§ **Task data**
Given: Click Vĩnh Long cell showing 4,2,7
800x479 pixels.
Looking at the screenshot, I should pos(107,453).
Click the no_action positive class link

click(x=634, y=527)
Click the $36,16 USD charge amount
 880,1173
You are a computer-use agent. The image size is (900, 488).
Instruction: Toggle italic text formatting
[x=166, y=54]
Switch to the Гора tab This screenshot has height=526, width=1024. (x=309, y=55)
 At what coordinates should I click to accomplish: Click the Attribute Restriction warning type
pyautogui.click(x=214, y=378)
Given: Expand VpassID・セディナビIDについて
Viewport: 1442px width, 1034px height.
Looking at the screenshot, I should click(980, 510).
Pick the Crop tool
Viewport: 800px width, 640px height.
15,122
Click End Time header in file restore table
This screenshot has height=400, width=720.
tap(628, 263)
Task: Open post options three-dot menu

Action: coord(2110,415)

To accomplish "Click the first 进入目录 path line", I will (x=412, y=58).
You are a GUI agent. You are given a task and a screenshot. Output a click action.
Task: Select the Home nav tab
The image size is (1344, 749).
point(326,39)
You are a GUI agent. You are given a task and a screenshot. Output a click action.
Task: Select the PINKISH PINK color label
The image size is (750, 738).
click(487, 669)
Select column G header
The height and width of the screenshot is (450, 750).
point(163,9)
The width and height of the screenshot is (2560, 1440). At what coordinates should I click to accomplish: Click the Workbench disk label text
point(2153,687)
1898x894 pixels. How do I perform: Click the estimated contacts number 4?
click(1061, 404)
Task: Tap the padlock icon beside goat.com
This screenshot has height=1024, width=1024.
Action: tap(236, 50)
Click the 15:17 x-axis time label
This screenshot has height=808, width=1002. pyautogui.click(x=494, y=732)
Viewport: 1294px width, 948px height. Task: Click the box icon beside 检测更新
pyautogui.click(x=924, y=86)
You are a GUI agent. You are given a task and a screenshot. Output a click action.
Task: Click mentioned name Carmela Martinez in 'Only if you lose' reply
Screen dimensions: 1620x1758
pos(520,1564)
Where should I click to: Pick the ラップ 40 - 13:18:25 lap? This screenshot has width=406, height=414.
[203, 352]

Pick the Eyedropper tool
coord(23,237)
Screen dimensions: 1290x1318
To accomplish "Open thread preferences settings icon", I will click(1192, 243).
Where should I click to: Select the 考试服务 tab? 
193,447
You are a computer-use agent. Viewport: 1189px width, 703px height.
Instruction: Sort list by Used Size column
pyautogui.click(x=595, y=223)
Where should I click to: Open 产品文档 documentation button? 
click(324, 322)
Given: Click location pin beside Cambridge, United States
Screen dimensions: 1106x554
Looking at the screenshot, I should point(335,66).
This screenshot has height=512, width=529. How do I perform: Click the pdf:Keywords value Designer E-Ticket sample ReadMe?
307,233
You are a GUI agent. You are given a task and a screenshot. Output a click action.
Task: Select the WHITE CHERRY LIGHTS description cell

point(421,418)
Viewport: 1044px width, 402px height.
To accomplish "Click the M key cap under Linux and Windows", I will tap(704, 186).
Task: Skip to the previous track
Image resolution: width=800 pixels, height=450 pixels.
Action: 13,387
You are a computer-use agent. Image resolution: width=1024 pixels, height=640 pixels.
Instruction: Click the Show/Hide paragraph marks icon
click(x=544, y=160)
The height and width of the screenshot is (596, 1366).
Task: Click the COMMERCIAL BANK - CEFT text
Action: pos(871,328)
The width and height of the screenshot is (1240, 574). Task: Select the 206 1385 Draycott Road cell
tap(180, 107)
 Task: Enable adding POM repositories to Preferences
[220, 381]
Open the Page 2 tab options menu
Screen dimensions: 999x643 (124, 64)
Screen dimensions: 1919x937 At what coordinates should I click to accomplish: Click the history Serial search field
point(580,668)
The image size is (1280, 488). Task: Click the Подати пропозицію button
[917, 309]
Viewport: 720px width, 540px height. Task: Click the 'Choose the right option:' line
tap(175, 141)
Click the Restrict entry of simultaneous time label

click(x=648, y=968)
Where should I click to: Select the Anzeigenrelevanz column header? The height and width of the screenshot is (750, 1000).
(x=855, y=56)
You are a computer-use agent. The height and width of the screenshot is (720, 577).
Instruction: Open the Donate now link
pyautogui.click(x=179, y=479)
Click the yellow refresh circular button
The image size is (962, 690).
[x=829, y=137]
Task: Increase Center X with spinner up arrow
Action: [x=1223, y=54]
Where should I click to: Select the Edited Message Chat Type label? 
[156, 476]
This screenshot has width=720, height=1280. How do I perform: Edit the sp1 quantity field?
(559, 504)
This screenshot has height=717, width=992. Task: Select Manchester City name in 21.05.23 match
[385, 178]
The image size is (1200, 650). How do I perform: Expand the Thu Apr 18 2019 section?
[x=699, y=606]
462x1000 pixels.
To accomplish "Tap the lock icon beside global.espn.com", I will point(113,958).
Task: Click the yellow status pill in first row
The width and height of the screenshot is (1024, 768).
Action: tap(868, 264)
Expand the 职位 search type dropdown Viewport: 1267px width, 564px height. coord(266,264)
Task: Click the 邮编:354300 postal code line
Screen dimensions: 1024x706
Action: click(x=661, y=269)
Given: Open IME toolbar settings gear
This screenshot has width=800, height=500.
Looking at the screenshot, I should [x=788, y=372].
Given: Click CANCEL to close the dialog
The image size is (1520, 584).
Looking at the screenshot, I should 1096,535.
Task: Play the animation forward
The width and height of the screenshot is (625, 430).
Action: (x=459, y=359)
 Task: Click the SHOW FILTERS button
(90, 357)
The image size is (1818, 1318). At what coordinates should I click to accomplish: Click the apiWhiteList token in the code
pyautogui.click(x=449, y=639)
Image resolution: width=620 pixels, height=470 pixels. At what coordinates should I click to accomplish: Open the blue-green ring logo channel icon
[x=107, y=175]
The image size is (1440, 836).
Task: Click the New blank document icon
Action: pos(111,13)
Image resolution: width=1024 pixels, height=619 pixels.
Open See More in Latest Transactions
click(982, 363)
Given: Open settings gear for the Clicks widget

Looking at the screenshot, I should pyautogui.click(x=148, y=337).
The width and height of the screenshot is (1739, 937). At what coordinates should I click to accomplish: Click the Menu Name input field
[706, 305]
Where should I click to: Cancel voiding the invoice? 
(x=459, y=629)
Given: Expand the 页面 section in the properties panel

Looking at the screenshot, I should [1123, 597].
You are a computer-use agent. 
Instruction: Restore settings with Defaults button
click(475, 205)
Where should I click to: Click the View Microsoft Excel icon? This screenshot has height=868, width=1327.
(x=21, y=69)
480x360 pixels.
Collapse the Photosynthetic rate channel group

§ **Prompt**
From the material above, copy every line that has the word "first" in it.

§ **Written response**
To accomplish "Click the first 进入目录 path line", I will (x=412, y=58).
Task: Click the yellow status pill in first row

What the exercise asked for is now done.